Biden’s speech would be the latest scheduled State of the Union address since 1934, after Congress shifted the opening of its sessions to January.
Presidents are required by Article Two of the Constitution to “give to the Congress information of the State of the Union, and recommend to their consideration such measures as he shall judge necessary and expedient.”
Biden spoke to a joint session of Congress after he entered office last year, but the remarks are not considered a State of the Union address until the president’s second calendar year in office.
Pelosi invited Biden to address Congress as the White House tries to contain staggering Covid-19 infections fueled by the omicron variant, curb inflation and sustain an economic recovery that saw the unemployment rate fall to 3.9% in December.
Congressional Democrats in the coming weeks will try to pass his Build Back Better bill, which would invest in social programs and climate policy, along with voting-rights legislation.
Presidents deliver State of the Union addresses in the House of Representatives. The Senate, presidential Cabinet members and Supreme Court justices attend, as well as special guests of the president and others.
“Thank you for your bold vision and patriotic leadership which have guided America out of crisis and into an era of great progress, as we not only recover from the pandemic but Build Back Better!” Pelosi, D-Calif., wrote in the letter to Biden.
“Indeed, this past year has been historic: with the life-saving American Rescue Plan, once-in-a-century Bipartisan Infrastructure Law and, soon, the truly transformational Build Back Better Act!” she continued.
“In that spirit, I am writing to invite you to address a Joint Session of Congress on Tuesday, March 1, to share your vision of the State of the Union,” Pelosi wrote.
CNBC has reached out to the White House to request comment on the invitation.

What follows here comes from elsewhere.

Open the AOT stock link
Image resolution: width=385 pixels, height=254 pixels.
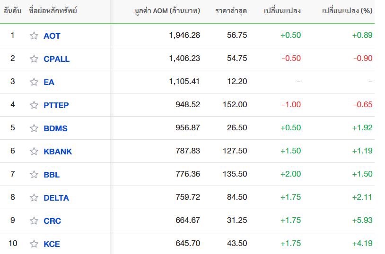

The first two presidents, George Washington and John Adams, gave the State of the Union in a personal address to Congress. But the third president, Thomas Jefferson, suspended that practice and gave his evaluation of the state of the union in writing.
Subsequent presidents continued Jefferson’s practice until Woodrow Wilson resumed giving the address in person in 1913.
President Jimmy Carter was the last president to deliver his State of the Union message in a letter to Congress. He did so in 1981, shortly before President Ronald Reagan took office.